Main Framework using Springboot 2.1.7.
Python3:
crawler.py
is dependent on BeautifulSoup4
, requests and pymysql
libraries. Make sure these libraries are installed before you run.
$ pip3 install bs4;
$ pip3 install requests;
$ pip3 install pymysql
Database:
In local database(MySQL): create four tables: 'together'(汇总),'cxcy'(创新创业),'jwgl'(教务管理),'sj'(实践教育),which represents different sections of the Administration Office.
For each table, create 4 fields:
id (auto-increment,type:int,length:11),
title(unique,type:varchar, length:255),
time(type:date, length:12),
link(varchar, type:varchar,length:255).
That's where the name of class TTL comes from(Title, Time, Link).
Configuration:
In crawler.py
, change __db_url
,__db_user
,__db_password
,__db_name
to the URL, user name,password and database name of your MySQL
. Configure the same thing in application.yml
,and in SectionMapper.xml
, adapt local to your database name.
Default server port is 5000
. You can choose another port by editing application.yml
.
Log file and its path also need configuration to adapt to your environment.

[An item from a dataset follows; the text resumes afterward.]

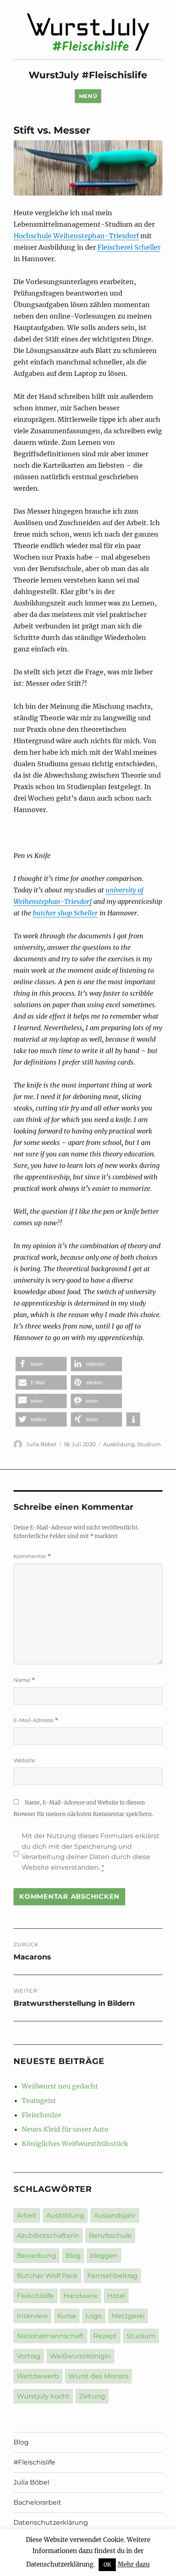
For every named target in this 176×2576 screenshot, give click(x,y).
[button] (41, 1364)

On some Linux servers, default python version is 2.x. You have to specify python3
to run crawler.py
. If so,on the 20th line of src/main/java/com/michael/hdujwc/schedule/Task
, rewrite 'python' to 'python3' before you run the project.
Update on December,2019: Data retrieving from database always hits cache, and thus even my python script updates the data every so often, the display on the front end hardly changes unless I manually refresh the tables. The bug may not be fixed for a while.
Run the project either through IDE or by packaging the project into JAR or WAR.